-
Pewnie że można, jak ktoś ma potrzebę.
Tu było pytanie proste : jak "docierać" . Padły odpowiedzi, w tym pojawiły się takie, że nie trzeba docierać (co oznaczałoby, że po montażu działa tak samo jak po "docieraniu" ). Otóż nie działa tak samo i tu nie powinno byż żadnej dyskusji. Dotyczy to zwykłych klocków i tarcz tak samo.
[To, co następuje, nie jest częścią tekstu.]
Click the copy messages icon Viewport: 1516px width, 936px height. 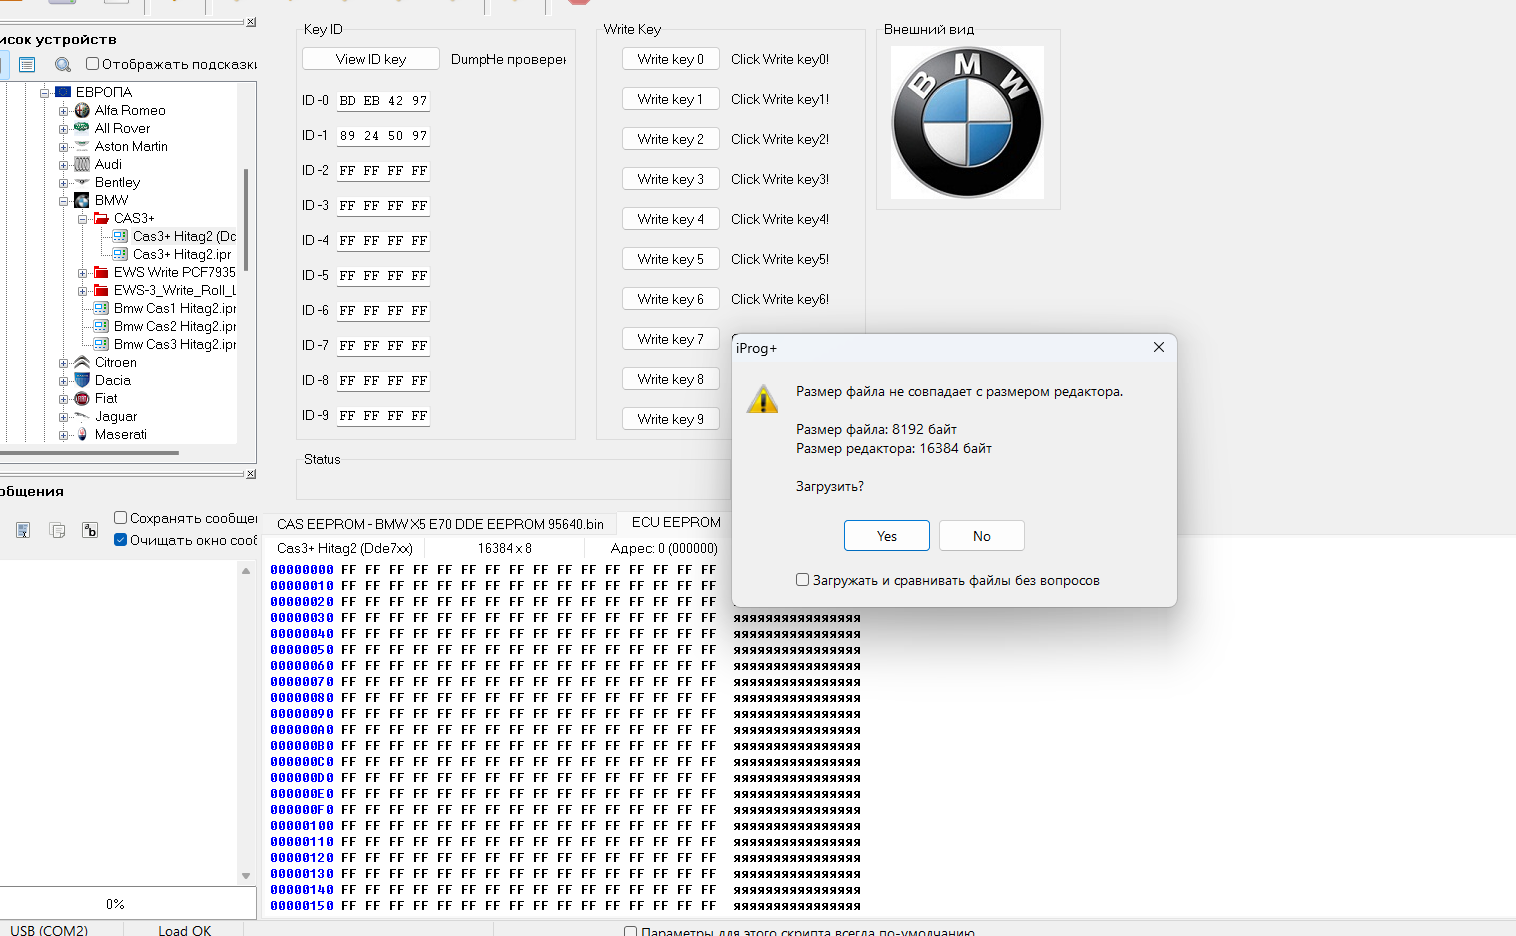coord(57,530)
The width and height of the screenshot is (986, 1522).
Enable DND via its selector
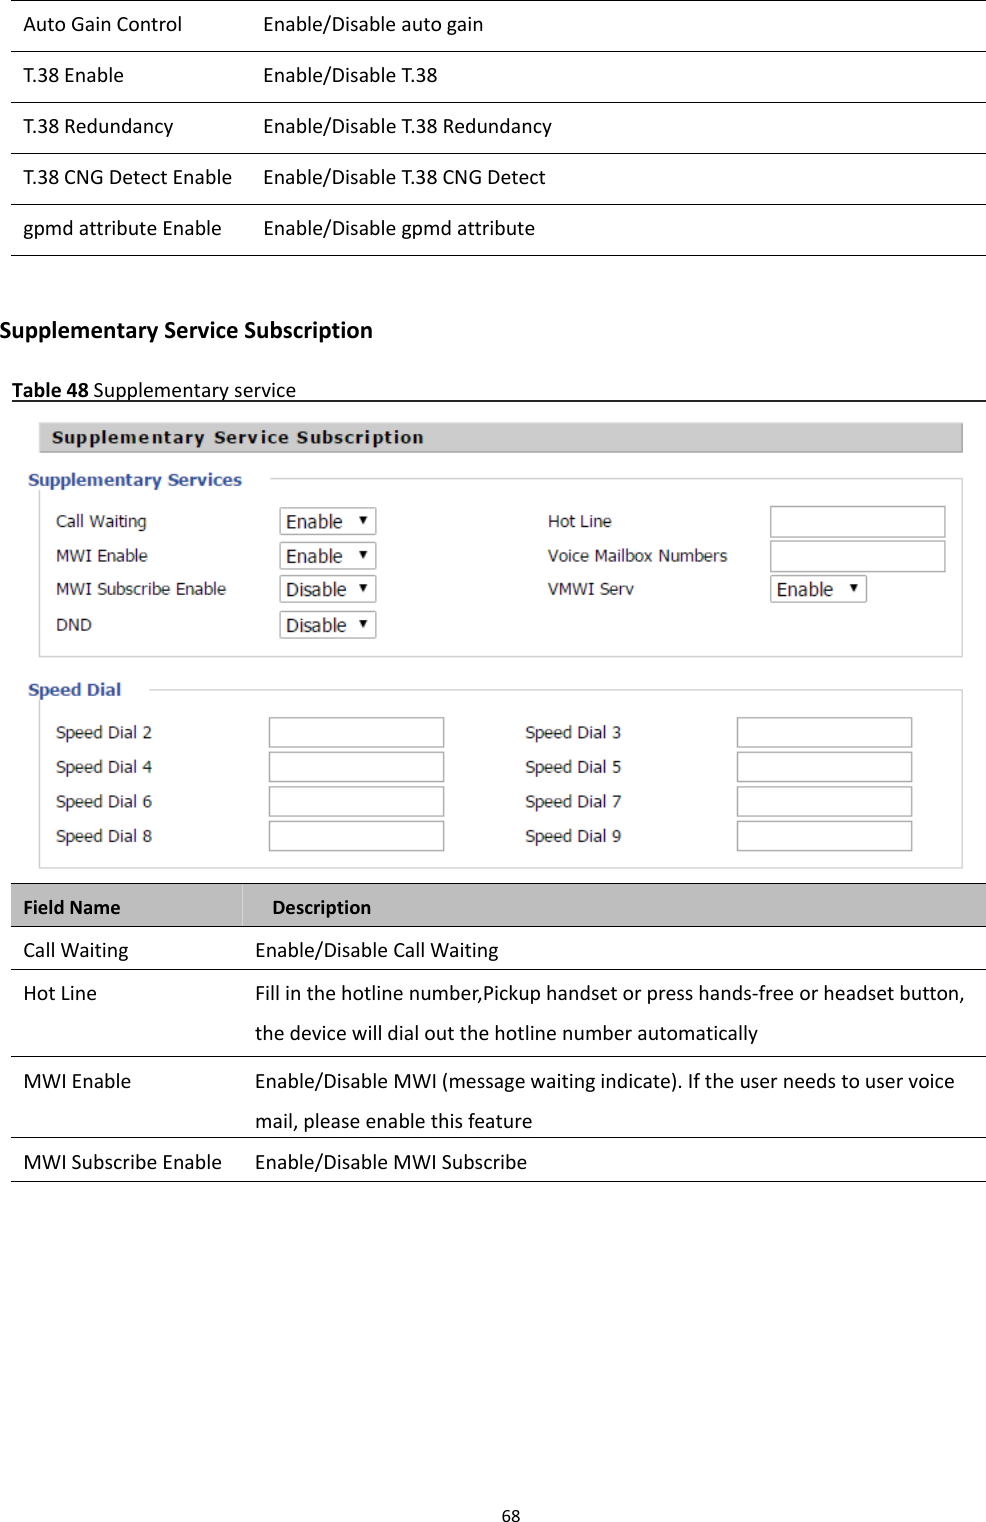[326, 624]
Co wcale nie wyklucza innego podejścia - ostrożności przez pierwsze kilkadziesiąt hamowań/set kilometrów, i stopniowo po dłuższym czasie osiągnie się pewnie efekt zbliżony do tego agresywnego "docierania" . Po prostu ten sposób "na ostro" będzie szybszy.
-
Ja sie z tym docieraniem "na ostro" nie spotkalem.Moze za stary jestem.Nie twierdze ze zestaw po montazu dziala 100% tak samo jak po np.500km.Ale na pewno,gdy mechanik ulozy klocki i sprawdzi poprawnosc dzialania nikt nie wpadnie na brame czy autobus.O to moge się zakładać.Jeżeli ktos ma czas kilkadziesiat razy rozpedzac sie i hamowac z roznych predkosci-wolny kraj.Normalny efekt ulozenia sie okladzin uzyskamy w eksploatacji codziennej z tym zastrzezeniem o nie piłowaniu ich od razu.
-
Ja tak docierałem zwykły zestaw Bosch+ferodo premier w 147. Szybko i łatwo, wystarczy uważać aby nie zatrytał nam ABS podczas mocnych dochowywań (dlatego nie hamujemy na palę ale z wyczuciem) oraz aby nie stać na hamulcu po mocnym rozgrzaniu bo nowy komplet szlag trafi o czym wspominał Andrzejsr. Najlepiej jakaś mało ruchliwa droga abyśmy mogli spokojne zrobić kilka ostrzejszych hamować 80-20, 100-20 i później mogli zrobić kilka km dla ostudzenia.
-
Ja zawsze ostrożnie jeżdżę przez pierwsze 100 km potem już normalnie.
-
Jeżdżę 30 lat samochodami i nigdy nie słyszałem o jakimś docieraniu hamulców przez 100 kilometrów..Po założeniu nowych klocków ,tarcz itp. wyjeżdżasz z warsztatu i na odcinku ok.100 metrów kilka razy hamujesz, klocki i tarcze układają się i dalej normalnie jeździsz.
-
Proponuje docierać pokrowce na fotele , dywaniki, wycieraczki i płakać nad rozlanym mlekiem.